As for gallbladders - you are at higher risk of developing gallstones and needing your gallbladder removed if you lose a lot of weight (and quite quickly), but also if you are overweight. I can only speak anecdotally, but I know four people who have had their gallbladders removed - two of them are very overweight, one of them lost a lot of weight with a gastric band, the other was a healthy weight but just got them, it happens! For what it’s worth - at 7 stone down in a year, my gallbladder is fine!!

Oneborneverydecade · 14/07/2025 07:43

I tried Mounjaro twice and had horrible side effects both times. First was chronic diarrhea that kicked after after 4 days, second was persistent vomiting that kicked in almost immediately.
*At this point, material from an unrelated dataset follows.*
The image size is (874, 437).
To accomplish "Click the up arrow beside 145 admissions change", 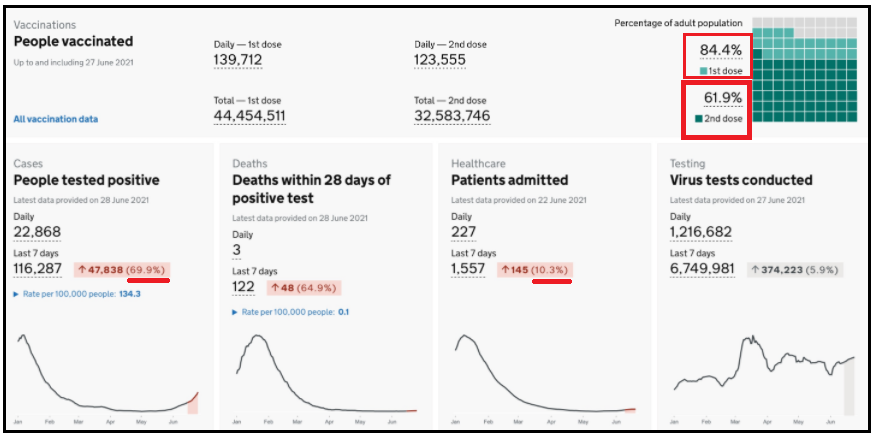I will (506, 270).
I was bed bound with the vomiting.
That said I have friends who have had no serious side effects

Hearingelem · 14/07/2025 07:45

I watched a Trisha Paytas podcast and one of the people working on it said they had to have their pancreas removed after using the injections they got really ill.

WilmaFlintstone1 · 14/07/2025 07:49

I tried Mounjaro for 2 months and stopped as the horrendous constipation just wasn’t resolving no matter how much fluid and laxatives I took to help.
\Couldnt wait for it to get out of my system. Maintaining a 25% weight loss with calorie counting and weighing weekly.

That said I’ve spoken to people who had no side effects at all and who say it’s changed their life.

user1476613140 · 14/07/2025 07:50

Inthebleakmidwinter1 · 14/07/2025 07:27

@Agix oh my god have you considered becoming a specialist obesity advisor for the NHS? I’m sure they could do with your insight.

I know, imagine the oracle of the NHS has been on MN all this time!

Disturbia81 · 14/07/2025 07:54

sorrynotathome · 14/07/2025 06:46

If you lie in order to get the medicine (you may not be eligible if you’re only 2 stone overweight) the chances of “something awful” happening are much higher. If you buy it from a dodgy website (eg powder that needs reconstituting) the chances of “something awful” happening are high.

Yes the two people I know who now have permanent kidney problems were only 1-2 stone overweight and lied to get them.